**Quelle**

============================================================

# [SECURITY] Allgemeiner BASH Exploit - Linux Updates einspielen



## Till (24. Sep. 2014)

Für alle die es noch nicht gesehen haben: Es ist mal wieder ein GAU im Linux Bereich passiert, es wurde ein Lücke in der BASH Shell gefunden und diese ist über das Netz ausnutzbar. Da BASH auf fast allen Systemen installiert ist, gibt es hier dringenden Handlungsbedarf.
Mehr Infos:
http://permalink.gmane.org/gmane.linux.debian.user.security.announce/3194
http://www.csoonline.com/article/26...ity/remote-exploit-in-bash-cve-2014-6271.html


----------



## nowayback (25. Sep. 2014)

http://www.heise.de/open/meldung/Ba...nden-2403607.html?wt_mc=rss.open.beitrag.atom



> *Bash-Lücke: ShellShock ist noch nicht ausgestanden*
> *
> Die Sicherheitslücke in der Linux-Shell Bash, die nun unter dem Namen "ShellShock" firmiert, wird bereits als der schlimmere Bruder von Heartbleed bezeichnet. Sicher ist, dass der am Mittwoch ausgelieferte Patch weitere Lücken enthält.*


----------



## Till (25. Sep. 2014)

Na super...


----------



## F4RR3LL (26. Sep. 2014)

============================================================

**Gesammelte Daten**
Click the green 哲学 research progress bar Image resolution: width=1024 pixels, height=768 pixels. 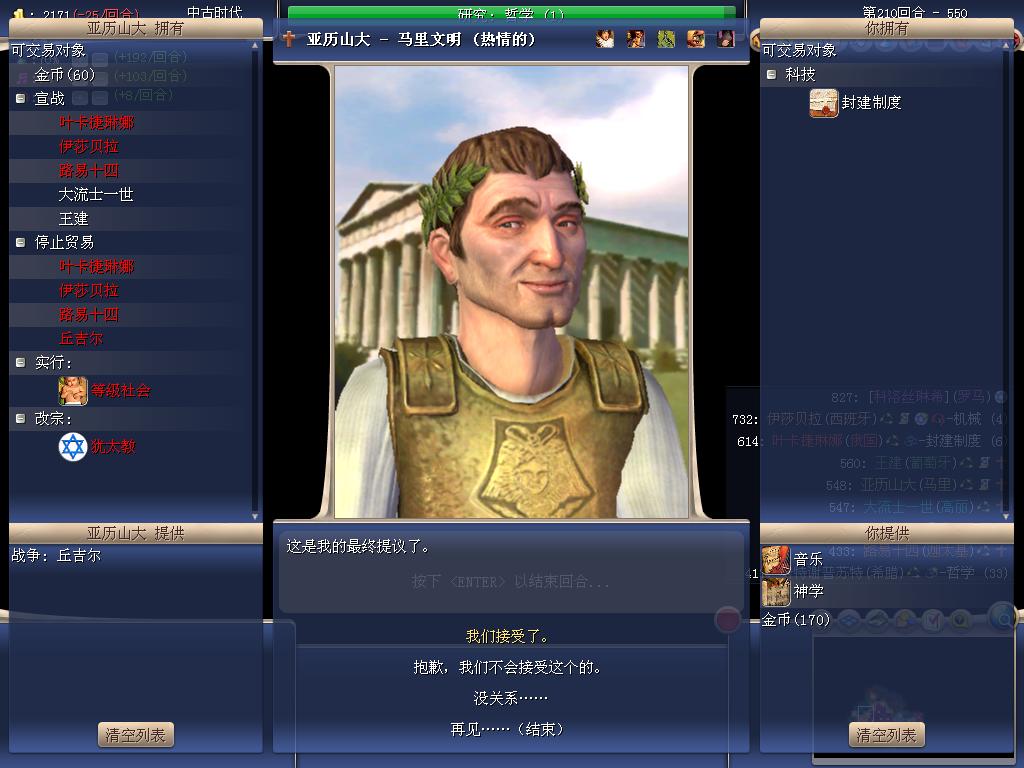tap(511, 13)
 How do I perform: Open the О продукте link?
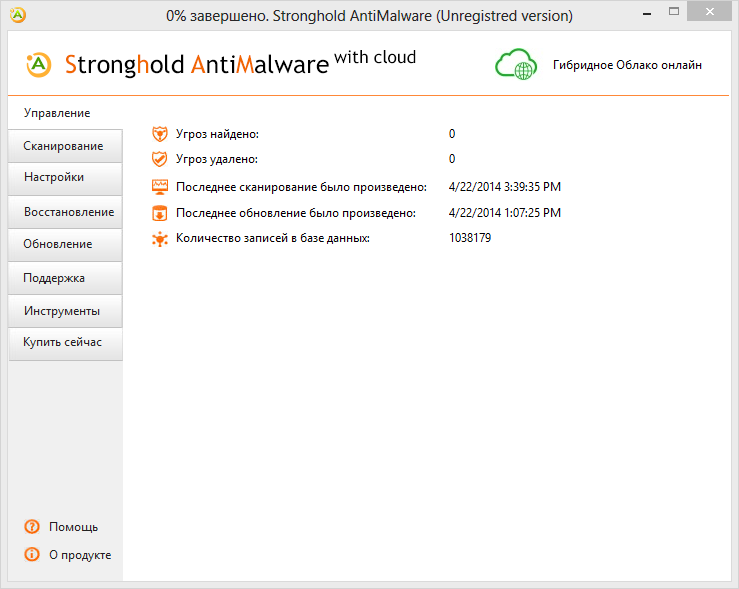pos(80,555)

============================================================

**Aufgabe**
Führe den Forenthread über die Bash-Sicherheitslücke weiter, und zwar direkt im Anschluss an seine letzte Zeile.

**Antwort**
Für Debian (und vermutlich auch die anderen OS) gibts n neues Update 
bash 4.2+dfsg-0.1+deb7u3
Das schließt nun hoffentlich die Lücken.

Gruß Sven


----------



## nowayback (26. Sep. 2014)

Paket sieht gut aus und sollte nun "sicher" sein.


----------



## bobbybackblech (26. Sep. 2014)

Hier ist auch noch einmal eine URL, wo man seine Seite direkt prüfen kann:
http://shellshock.brandonpotter.com/


----------



## nowayback (27. Sep. 2014)

> *Weitere Fehler nach RedHat-Analyse*
> Am Donnerstag wurde auf der Mailingliste OSS-Security von einem RedHat-Entwickler auf zwei weitere mögliche Fehler im Funktionsparser von Bash hingewiesen. Es handelt sich zum einen um einen fehlerhaften Array-Zugriff bei vielen Umleitungen, der unabhängig von Todd Sabin und von RedHat-Entwicklern entdeckt wurde. Dieser Fehler hat inzwischen die ID CVE-2014-7186.
> 
> Einen weiteren fehlerhaften Speicherzugriff gibt es bei der Verschachtelung von Schleifen. Dieser Fehler wurde ebenfalls von RedHat entdeckt und hat die IDCVE-2014-7187. Bislang ist unklar, ob sich diese Lücken ausnutzen lassen, es erscheint aber im Moment so, dass diese ebenso wie der von Tavis Ormandy entdeckte Bug nur ein vergleichsweise geringes Risiko darstellen.
> ...


Quelle: http://www.golem.de/news/shellshock-immer-mehr-luecken-in-bash-1409-109483.html


https://github.com/hannob/bashcheck

Wer sein System testen will, kann es ja mal damit versuchen


Wir haben firmenintern bash erstmal verbannt. Muss eben dash vorerst herhalten.


----------



## nowayback (28. Sep. 2014)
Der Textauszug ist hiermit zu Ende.